◆ WHAT YOU WILL DO ◆
Please render the records from their start through the line containing "release-title: Vous pouvez exclure votre domicile lorsq… is", both ends included, as a Markdown table with the columns Row and Record line. Skip blank lines and omit the pictures.
═══ RECORDS FOR THE EXERCISE ═══
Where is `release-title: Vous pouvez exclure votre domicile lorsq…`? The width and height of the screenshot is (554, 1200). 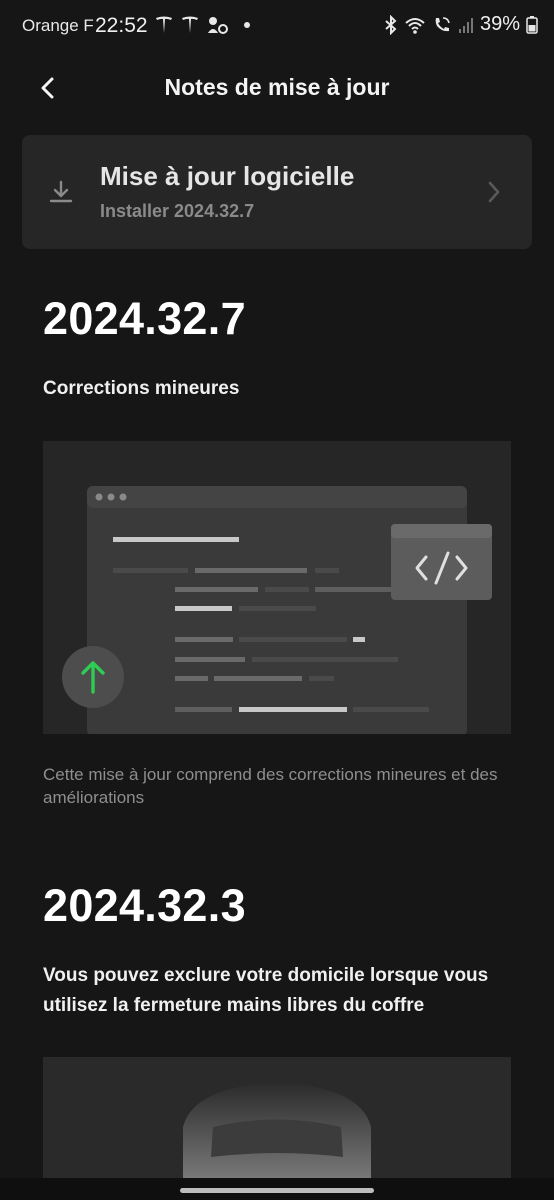
release-title: Vous pouvez exclure votre domicile lorsq… is located at coordinates (266, 990).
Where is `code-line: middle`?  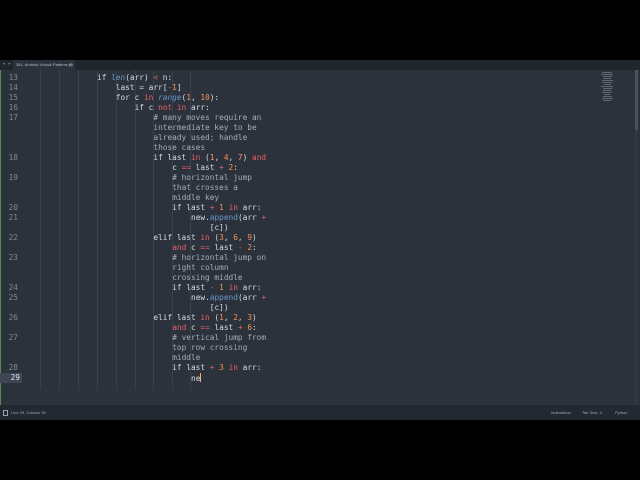 code-line: middle is located at coordinates (186, 358).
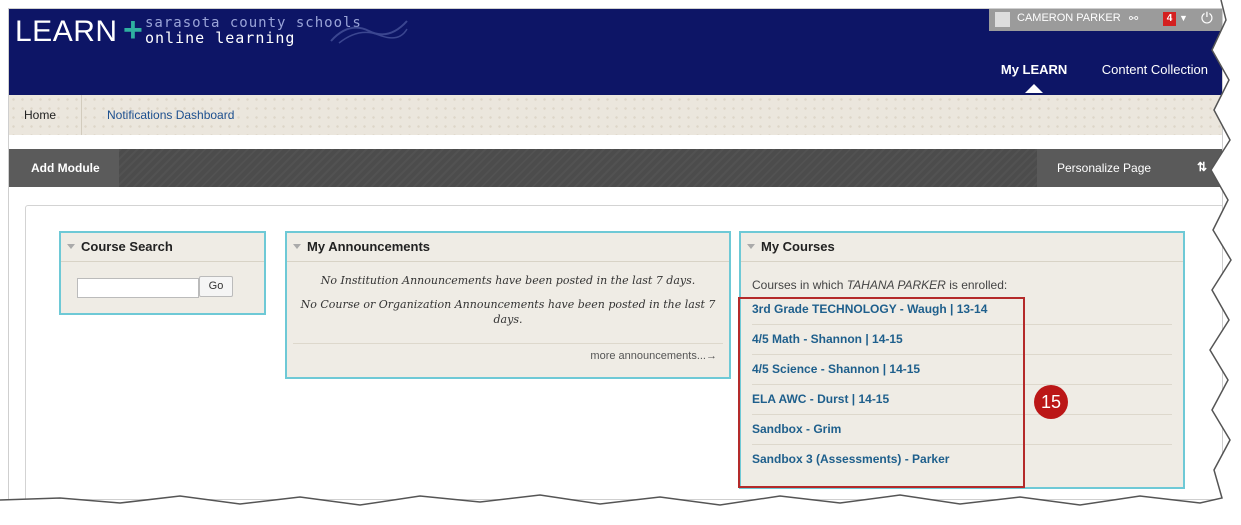 The height and width of the screenshot is (525, 1241). Describe the element at coordinates (66, 32) in the screenshot. I see `learn-logo: LEARN` at that location.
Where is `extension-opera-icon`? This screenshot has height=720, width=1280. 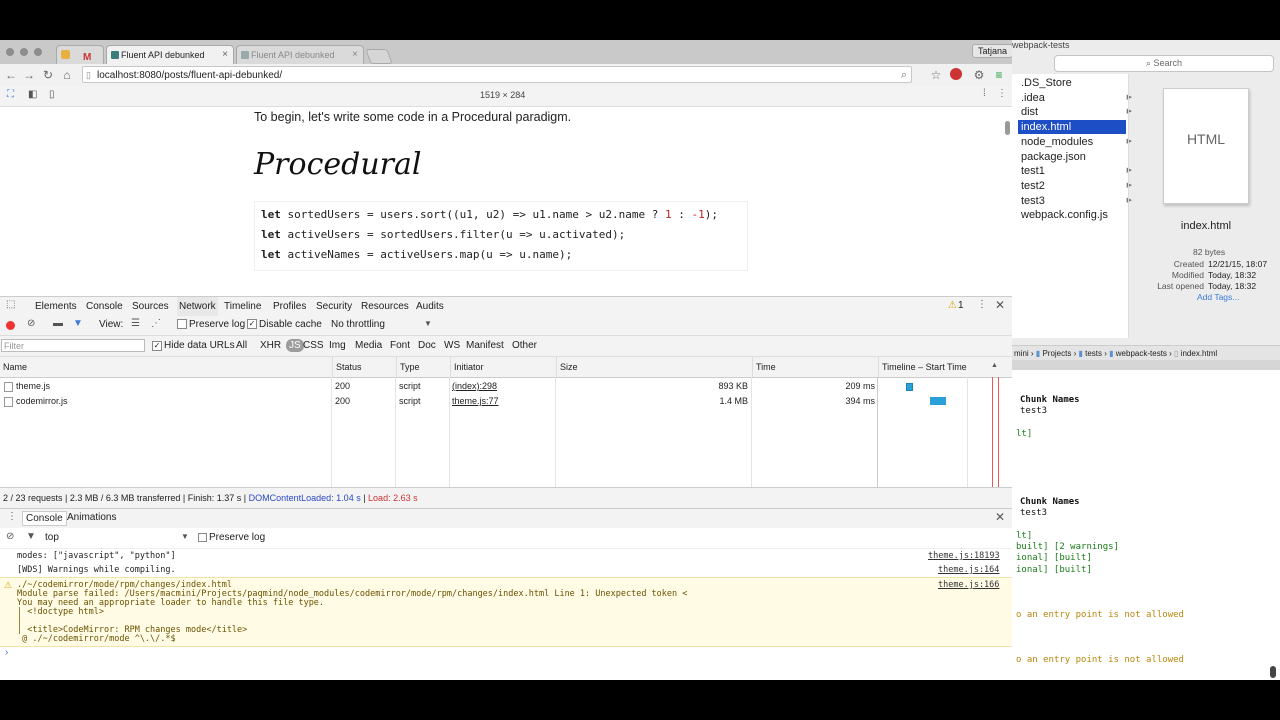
═══
◆ EXERCISE RESULT ◆
| Row | Record line |
|---|---|
| 1 | Where is `release-title: Vous pouvez exclure votre domicile lorsq…`? The width and height of the screenshot is (554, 1200).  |
| 2 | release-title: Vous pouvez exclure votre domicile lorsq… is located at coordinates (266, 990). |